# What is needed
Each line of the listing that contains "agent" should be found and copied.

---+---

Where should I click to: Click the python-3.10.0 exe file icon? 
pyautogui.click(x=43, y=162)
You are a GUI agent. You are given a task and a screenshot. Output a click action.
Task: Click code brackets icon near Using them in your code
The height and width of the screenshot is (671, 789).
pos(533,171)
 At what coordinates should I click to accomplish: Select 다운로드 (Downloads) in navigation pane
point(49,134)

---+---

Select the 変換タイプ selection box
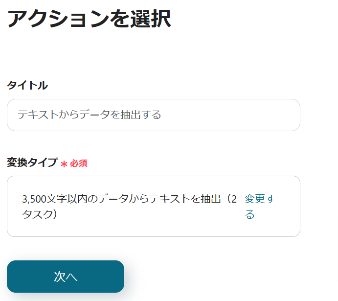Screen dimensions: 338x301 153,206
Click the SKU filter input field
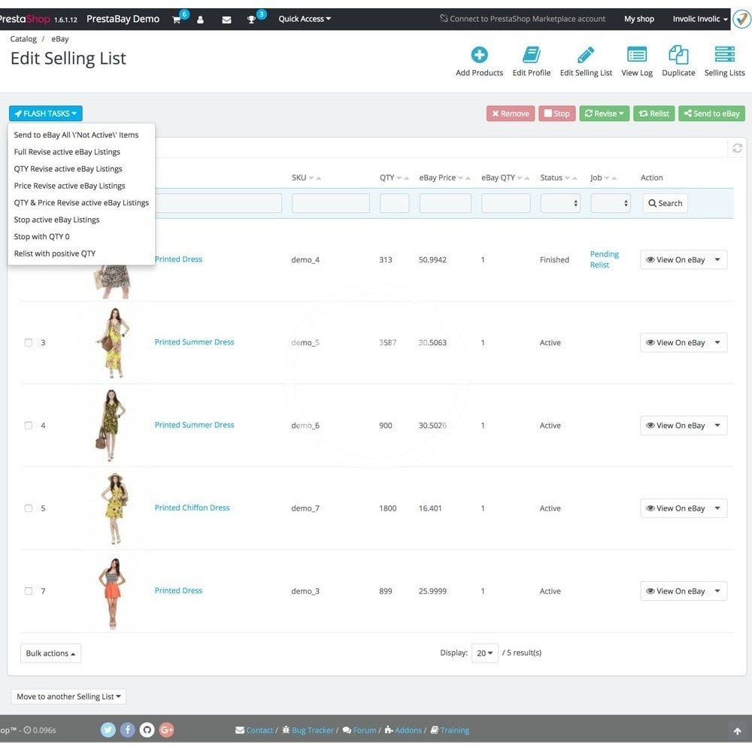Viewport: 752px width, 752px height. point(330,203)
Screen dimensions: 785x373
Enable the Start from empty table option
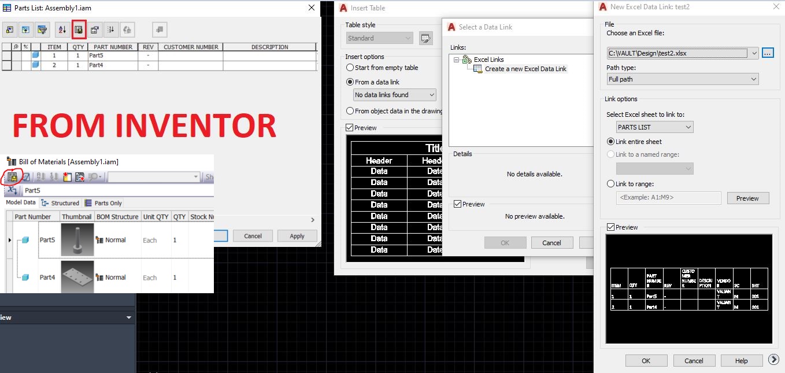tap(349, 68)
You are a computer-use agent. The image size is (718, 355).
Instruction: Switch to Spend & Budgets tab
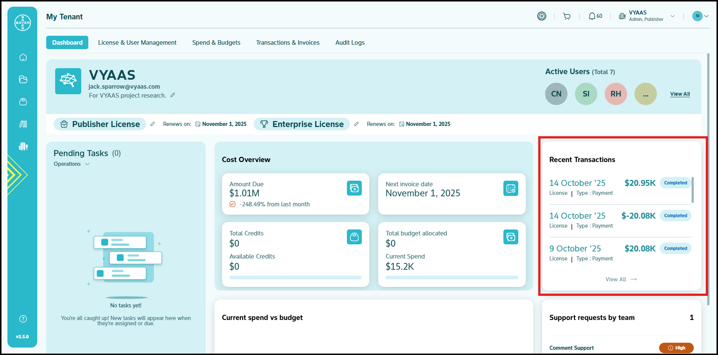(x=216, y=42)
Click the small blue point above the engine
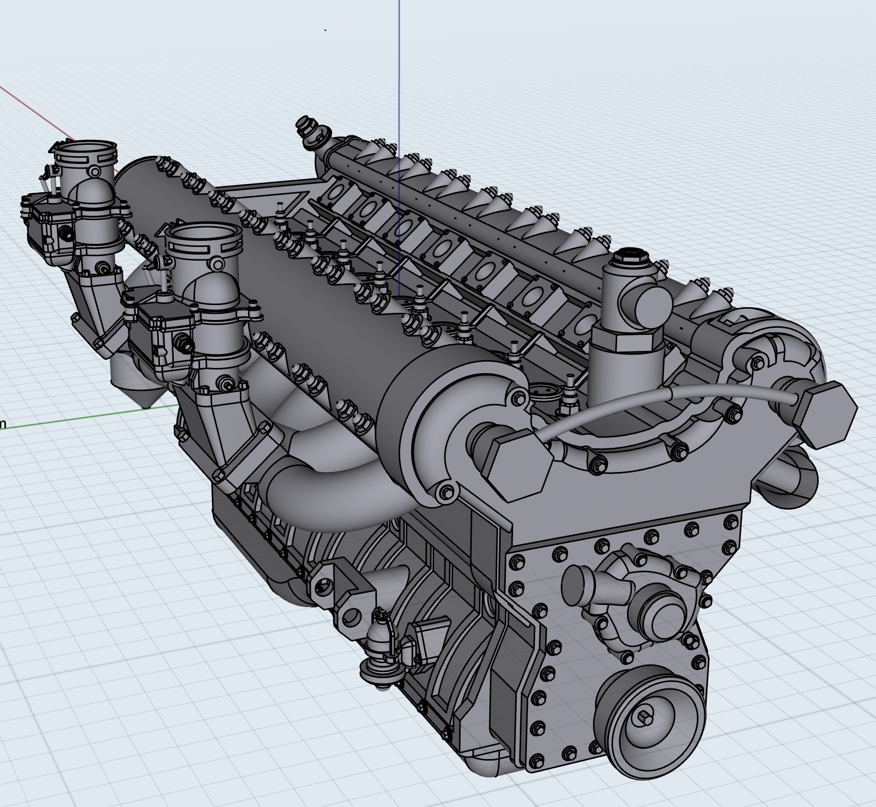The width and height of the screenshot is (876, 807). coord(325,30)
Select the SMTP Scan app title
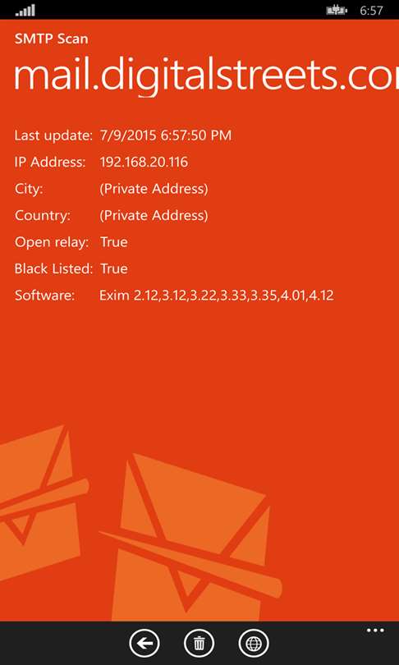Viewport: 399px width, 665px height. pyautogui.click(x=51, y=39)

---+---

# Result
You are a GUI agent. You are given a task and a screenshot. Output a click action.
You are a computer-use agent. The image size is (718, 355).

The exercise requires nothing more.